Жизнь вновь пошла своим чередом. С наступлением марта, как и ожидалось, утвердили план на квартал с десятипроцентной оптимизацией. После этого, чтобы стимулировать рабочих, всем вручили по квартальной премии и усиленному пайку к праздничному столу.
Соответствующим образом отблагодарили за работу и Лиду. Так что утро 8 марта семья Андрея встречала за праздничным столом, буквально ломящимся от яств: тут были шпроты, сыр, сырокопченая колбаса и даже настоящий армянский коньяк.
С утра, пока жена притворялась спящей, чтобы быстренько начать накрывать на стол, как только он уйдёт, Андрей вышел за цветами. Впервые за несколько дней из-за тяжелых туч показалось солнце, которое, несмотря на морозную погоду, отнюдь не было холодным и светило по-весеннему ярко, отчего белое снежное покрывало, раскинувшееся вокруг, буквально ослепило Андрея своим блеском, и несколько секунд он был поглощён этим небесным светом, растворившись в нём.
У цветочного киоска в двух кварталах от их дома было многолюдно.
- Втридорога дерут, управы на вас нет!» – возмущались мужики, всё же беря цветы, выбирая между красными гвоздиками – подешевле, и белыми розами – подороже.
Решив не экономить, Андрей взял себе букет из семи роз.
Когда он вернулся, стол был накрыт, а Лида сияла весной. Разбудив Артёмку, они сели завтракать.
- Олег говорил, что Александра Дмитриевича на пенсию отправляют. А ведь ему рано ещё, он же ещё совсем молодой, – сказала Лида как бы между прочим.
- Вечно он болтает, – сжал губы Андрей.
Но, тут же вспомнив, что сегодня красный день календаря – женский праздник, он быстро улыбнулся и обнял супругу.
- Он сам захотел. Говорит, пора подумать и о себе, – сказал он, целуя Лиду.
- Ну тогда ладно. Надеюсь, новый директор окажется хорошим человеком и будет любить Завод не меньше Александра Дмитриевича, – сказала она.
- Будем надеяться и верить, – подмигнул ей Андрей.
- Времена нынче смутные, – сказала жена, вдруг совершенно серьёзно и даже холодно глядя ему в глаза.
- С чего ты так решила? – спросил он, помолчав.

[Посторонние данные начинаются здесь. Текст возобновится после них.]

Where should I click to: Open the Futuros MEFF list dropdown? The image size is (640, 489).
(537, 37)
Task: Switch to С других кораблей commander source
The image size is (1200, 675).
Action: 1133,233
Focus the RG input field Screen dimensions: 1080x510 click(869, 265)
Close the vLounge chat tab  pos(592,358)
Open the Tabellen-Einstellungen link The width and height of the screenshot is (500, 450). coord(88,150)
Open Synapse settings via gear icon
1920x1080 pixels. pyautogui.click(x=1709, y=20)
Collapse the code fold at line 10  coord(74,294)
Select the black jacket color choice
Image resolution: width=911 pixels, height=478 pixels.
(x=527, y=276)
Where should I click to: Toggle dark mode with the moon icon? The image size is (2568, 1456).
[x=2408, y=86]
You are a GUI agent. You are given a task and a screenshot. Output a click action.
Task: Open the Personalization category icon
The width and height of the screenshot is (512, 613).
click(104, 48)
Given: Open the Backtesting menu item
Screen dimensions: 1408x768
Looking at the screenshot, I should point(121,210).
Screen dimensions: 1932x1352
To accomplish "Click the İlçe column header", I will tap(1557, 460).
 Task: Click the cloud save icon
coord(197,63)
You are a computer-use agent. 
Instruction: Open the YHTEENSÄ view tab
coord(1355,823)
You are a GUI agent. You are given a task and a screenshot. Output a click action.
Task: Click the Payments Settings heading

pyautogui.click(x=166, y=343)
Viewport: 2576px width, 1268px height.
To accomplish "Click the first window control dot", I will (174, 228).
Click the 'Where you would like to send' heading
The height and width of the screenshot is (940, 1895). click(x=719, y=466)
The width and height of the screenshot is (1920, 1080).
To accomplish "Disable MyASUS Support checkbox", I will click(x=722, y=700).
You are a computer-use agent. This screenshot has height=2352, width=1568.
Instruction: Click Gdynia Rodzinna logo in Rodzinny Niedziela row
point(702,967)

- Сердце подсказывает, – ответила Лида, встав из-за стола, прекращая разговор и взявшись варить кофе.
13.
Следующий день наравне с ночной сменой оплачивался по двойному тарифу. В законный выходной после праздника кое-кому из работников не хватило самоорганизации и силы воли, чтобы прийти на Завод, однако сформировать две смены всё же удалось. Было решено работать в первую и вторую смены, а во время третьей – заняться учётом документов и прочими организационными вопросами. В четвёртую смену объявили внеплановый технический перерыв.
Вновь встав затемно и проделав все обязательные процедуры, включая чашку крепкого чая, Андрей с грустью вспомнил вчерашний день. Сразу же после завтрака, чтобы приподнять Лиде настроение, он поделился с женой и Артёмкой планами поехать в столицу. Поначалу Лида, конечно, стала упираться и наотрез отказывалась ехать, обосновывая своё нежелание заботой о семейном бюджете и затратами, вытекающими из этой затеи. Однако Андрей тут же оппонировал жене, напомнив, что собирается работать в две смены, да и вообще – он уже всё рассчитал с точностью до рубля!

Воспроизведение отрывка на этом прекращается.